◆ ASSIGNMENT
Return, word for word, the portion of the deep learning passage below that opens with the words containing "Keeping an eye" and closes with "explains Henrik Pedersen.".

◆ SOURCE TEXT
--------------------------------------------------
Keeping an eye on fertilised eggs

The deep learning technique can also be used to find things in images. This applies to everything – from humpbacks to cars. Typically, it takes a long time if you are searching through large amounts of images manually, but the process can be automated by training a neural network. The tools are available as off-the-shelf products and are ready to download and start using, explains Henrik Pedersen.

Many companies use the technique. One of them is Danish Vitrolife that makes incubators for fertility treatment. They keep an eye on the development of the fertilised egg by taking microscopic images. The procedure is extremely time-consuming, but by using deep learning a computer can keep an eye on the development.

Another example is RetinaLyze that works with retinal images. By looking at the retina, an expert can see e.g. the effects of diabetes that may cause blindness. When having an eye scan at an optician’s, obviously you do not have access to medical experts, and therefore work is on improving software that can screen for diseases.
--------------------------------------------------
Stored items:
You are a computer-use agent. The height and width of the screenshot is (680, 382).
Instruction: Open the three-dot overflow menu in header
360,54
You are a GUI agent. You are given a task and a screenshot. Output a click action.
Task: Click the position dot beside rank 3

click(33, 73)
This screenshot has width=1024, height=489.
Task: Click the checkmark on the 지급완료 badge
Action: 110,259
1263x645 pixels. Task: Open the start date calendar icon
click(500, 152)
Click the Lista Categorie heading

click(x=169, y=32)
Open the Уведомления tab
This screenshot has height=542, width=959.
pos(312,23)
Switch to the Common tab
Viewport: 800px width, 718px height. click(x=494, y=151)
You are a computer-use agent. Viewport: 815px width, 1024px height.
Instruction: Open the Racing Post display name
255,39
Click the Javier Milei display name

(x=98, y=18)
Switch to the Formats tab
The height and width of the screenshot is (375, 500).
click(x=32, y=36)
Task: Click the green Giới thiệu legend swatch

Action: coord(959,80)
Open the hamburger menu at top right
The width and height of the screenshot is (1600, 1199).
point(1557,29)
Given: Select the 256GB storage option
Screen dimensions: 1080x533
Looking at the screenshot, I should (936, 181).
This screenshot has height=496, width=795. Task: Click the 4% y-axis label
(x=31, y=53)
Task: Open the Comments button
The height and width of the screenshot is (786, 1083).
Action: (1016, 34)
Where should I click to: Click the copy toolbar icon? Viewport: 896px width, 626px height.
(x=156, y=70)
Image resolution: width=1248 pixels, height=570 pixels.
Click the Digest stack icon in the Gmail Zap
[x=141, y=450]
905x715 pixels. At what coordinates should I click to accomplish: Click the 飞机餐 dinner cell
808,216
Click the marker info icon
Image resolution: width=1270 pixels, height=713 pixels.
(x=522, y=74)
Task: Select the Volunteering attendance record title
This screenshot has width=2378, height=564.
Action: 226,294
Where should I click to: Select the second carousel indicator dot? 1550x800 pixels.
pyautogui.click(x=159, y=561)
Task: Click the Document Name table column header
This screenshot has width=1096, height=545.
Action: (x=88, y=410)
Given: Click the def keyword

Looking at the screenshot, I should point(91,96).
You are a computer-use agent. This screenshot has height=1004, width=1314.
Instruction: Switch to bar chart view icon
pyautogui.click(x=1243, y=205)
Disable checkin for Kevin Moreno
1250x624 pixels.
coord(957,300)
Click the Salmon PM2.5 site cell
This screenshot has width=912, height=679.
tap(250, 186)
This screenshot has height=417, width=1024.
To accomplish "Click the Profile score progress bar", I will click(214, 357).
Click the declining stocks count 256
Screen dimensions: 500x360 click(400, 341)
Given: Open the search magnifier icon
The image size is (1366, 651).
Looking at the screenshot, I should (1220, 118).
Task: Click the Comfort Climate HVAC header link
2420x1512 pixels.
--------------------------------------------------
◆ TASK RESPONSE
Keeping an eye on fertilised eggs

The deep learning technique can also be used to find things in images. This applies to everything – from humpbacks to cars. Typically, it takes a long time if you are searching through large amounts of images manually, but the process can be automated by training a neural network. The tools are available as off-the-shelf products and are ready to download and start using, explains Henrik Pedersen.